CPLR 2221 addresses motions affecting prior orders, including, among others, the motion for leave to renew, the motion which seeks to introduce facts in existence at the time of but not submitted on the prior motion.[FN2] Prior to its amendment in 1999, the function of CPLR 2221 was to steer motions affecting prior orders to the judges who signed the underlying orders. The nature and effect of the motion for leave to renew was not addressed by the statute, and the task of establishing the law governing that motion became the labor of the courts (see Senate's Mem in support of L 1999, ch 281, 1999 McKinney's Session Laws of NY, at 1721; Advisory Comm Report, 1999 McKinney's Session Laws of NY, at 2065; Mem of Off of Ct Admin, McKinney's Session Laws of NY, at 2037).
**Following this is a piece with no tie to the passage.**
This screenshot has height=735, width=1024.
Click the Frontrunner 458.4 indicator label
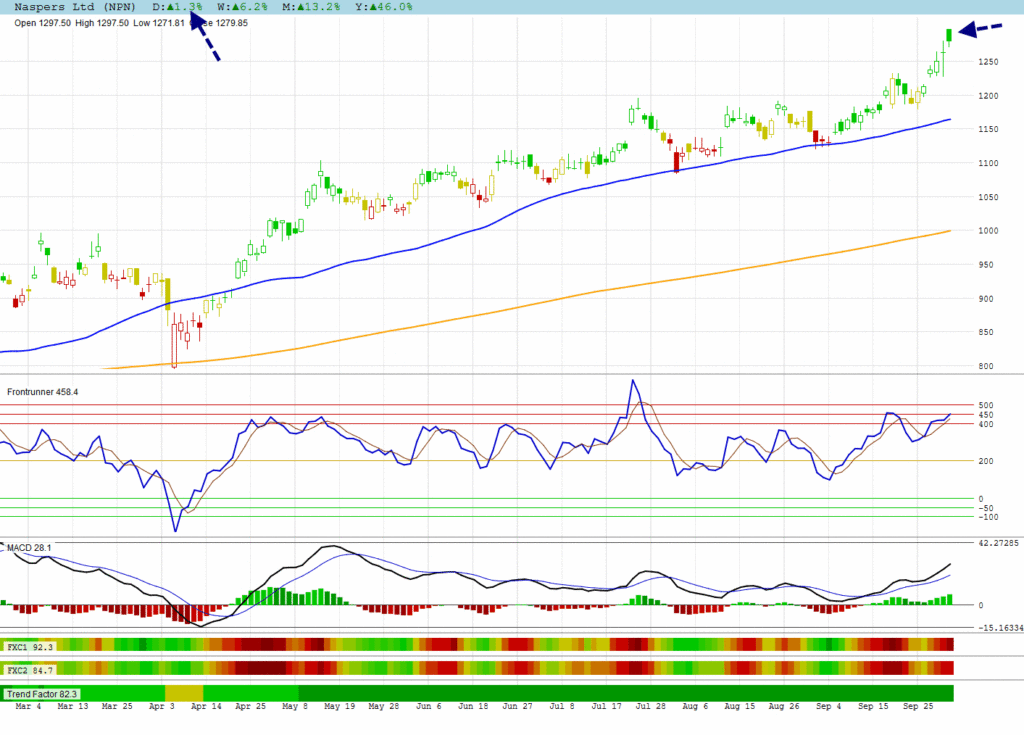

One of the judicially-crafted rules regarding the motion for leave to renew was the principle that the motion should not be granted based upon facts known to the moving party at the time of the prior motion, unless the moving party offers a reasonable excuse for not having submitted such facts on the prior motion (see e.g. Kim v City of New York, 256 AD2d 83 [1st Dept. 1998]; Leonard Fuchs, Inc. v Laser Processing Corp., 222 AD2d 280 [1st Dept. 1995]; [*3]Busbee v Higgins, 221 AD2d 177 [1st Dept. 1995]; Foley v Roche, 68 AD2d 558 [1st Dept. 1979]; see also Hughes v S&S Apparel Corp., 255 AD2d 148 [1st Dept. 1998]; Neff v Steven Schwartzapfel, P.C., 254 AD2d 137 [1st Dept. 1998]). However, this rule was not inflexible, and courts retained broad discretion to grant renewal, in the interest of justice, upon facts known to the moving party at the time of the prior motion (see e.g. Framapac Delicatessen, Inc. v Aetna Cas. and Sur. Co., 249 AD2d 36 [1st Dept. 1998]; Vayser v Waldbaum, Inc., 225 AD2d 760 [2d Dept. 1996]; Martinez v Hudson Armored Car & Courier, Inc., 201 AD2d 359 [1st Dept. 1994]; Morales v City of New York, 172 AD2d 430 [1st Dept. 1991]; Pinto v Pinto, 120 AD2d 337 [1st Dept. 1986]).
Effective July, 20, 1999, CPLR 2221 was amended (L 1999, ch 281) to provide a coherent structure for the treatment of motions for leave to renew and reargue (see Senate's Mem in support of L 1999, ch 281, supra, at 1721; Advisory Comm Report, supra, at 2065; Mem of Off of Ct Admin, supra, at 2037). This amendment entailed the codification of existing practices born of judicial treatment of the subject (see Siegel, NY Prac § 254, at p 37 [3d ed, 2003-2004 Supp]).